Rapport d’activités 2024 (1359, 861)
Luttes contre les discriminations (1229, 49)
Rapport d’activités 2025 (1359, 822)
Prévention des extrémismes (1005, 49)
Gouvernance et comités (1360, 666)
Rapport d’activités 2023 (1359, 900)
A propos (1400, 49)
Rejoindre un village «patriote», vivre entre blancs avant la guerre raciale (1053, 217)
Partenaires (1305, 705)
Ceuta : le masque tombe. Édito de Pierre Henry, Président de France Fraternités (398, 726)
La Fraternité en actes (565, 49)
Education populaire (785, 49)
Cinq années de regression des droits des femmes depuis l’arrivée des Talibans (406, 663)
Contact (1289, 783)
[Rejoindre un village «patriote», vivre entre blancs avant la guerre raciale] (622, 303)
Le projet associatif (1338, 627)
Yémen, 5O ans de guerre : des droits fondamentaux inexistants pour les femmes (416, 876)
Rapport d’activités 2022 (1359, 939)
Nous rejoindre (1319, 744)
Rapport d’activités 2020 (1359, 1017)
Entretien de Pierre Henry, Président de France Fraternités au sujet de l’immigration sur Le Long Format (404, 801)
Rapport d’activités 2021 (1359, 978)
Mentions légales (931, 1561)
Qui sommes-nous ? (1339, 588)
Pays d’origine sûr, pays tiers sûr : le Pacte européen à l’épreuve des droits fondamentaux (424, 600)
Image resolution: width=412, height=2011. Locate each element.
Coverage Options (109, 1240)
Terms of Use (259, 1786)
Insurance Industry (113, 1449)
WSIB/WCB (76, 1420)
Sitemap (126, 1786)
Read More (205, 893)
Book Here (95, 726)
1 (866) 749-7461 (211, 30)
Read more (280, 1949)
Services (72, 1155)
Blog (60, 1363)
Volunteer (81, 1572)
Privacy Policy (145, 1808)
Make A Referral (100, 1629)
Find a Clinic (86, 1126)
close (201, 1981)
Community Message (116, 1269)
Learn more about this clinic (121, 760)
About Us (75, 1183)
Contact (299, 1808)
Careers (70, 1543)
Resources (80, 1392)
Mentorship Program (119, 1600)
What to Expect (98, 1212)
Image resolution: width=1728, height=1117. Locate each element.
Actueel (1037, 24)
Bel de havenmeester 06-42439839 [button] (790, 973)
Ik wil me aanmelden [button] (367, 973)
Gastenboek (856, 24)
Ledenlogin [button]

● ● ● ● ●

Assigned task → In full and verbatim, transcribe the data.

Worked solution →
Rapport d’activités 2024 (1359, 861)
Luttes contre les discriminations (1229, 49)
Rapport d’activités 2025 (1359, 822)
Prévention des extrémismes (1005, 49)
Gouvernance et comités (1360, 666)
Rapport d’activités 2023 (1359, 900)
A propos (1400, 49)
Rejoindre un village «patriote», vivre entre blancs avant la guerre raciale (1053, 217)
Partenaires (1305, 705)
Ceuta : le masque tombe. Édito de Pierre Henry, Président de France Fraternités (398, 726)
La Fraternité en actes (565, 49)
Education populaire (785, 49)
Cinq années de regression des droits des femmes depuis l’arrivée des Talibans (406, 663)
Contact (1289, 783)
[Rejoindre un village «patriote», vivre entre blancs avant la guerre raciale] (622, 303)
Le projet associatif (1338, 627)
Yémen, 5O ans de guerre : des droits fondamentaux inexistants pour les femmes (416, 876)
Rapport d’activités 2022 (1359, 939)
Nous rejoindre (1319, 744)
Rapport d’activités 2020 (1359, 1017)
Entretien de Pierre Henry, Président de France Fraternités au sujet de l’immigration sur Le Long Format (404, 801)
Rapport d’activités 2021 (1359, 978)
Mentions légales (931, 1561)
Qui sommes-nous ? (1339, 588)
Pays d’origine sûr, pays tiers sûr : le Pacte européen à l’épreuve des droits fondamentaux (424, 600)
Image resolution: width=412, height=2011. Locate each element.
Coverage Options (109, 1240)
Terms of Use (259, 1786)
Insurance Industry (113, 1449)
WSIB/WCB (76, 1420)
Sitemap (126, 1786)
Read More (205, 893)
Book Here (95, 726)
1 (866) 749-7461 (211, 30)
Read more (280, 1949)
Services (72, 1155)
Blog (60, 1363)
Volunteer (81, 1572)
Privacy Policy (145, 1808)
Make A Referral (100, 1629)
Find a Clinic (86, 1126)
close (201, 1981)
Community Message (116, 1269)
Learn more about this clinic (121, 760)
About Us (75, 1183)
Contact (299, 1808)
Careers (70, 1543)
Resources (80, 1392)
Mentorship Program (119, 1600)
What to Expect (98, 1212)
Image resolution: width=1728, height=1117. Locate each element.
Actueel (1037, 24)
Bel de havenmeester 06-42439839 [button] (790, 973)
Ik wil me aanmelden [button] (367, 973)
Gastenboek (856, 24)
Ledenlogin [button]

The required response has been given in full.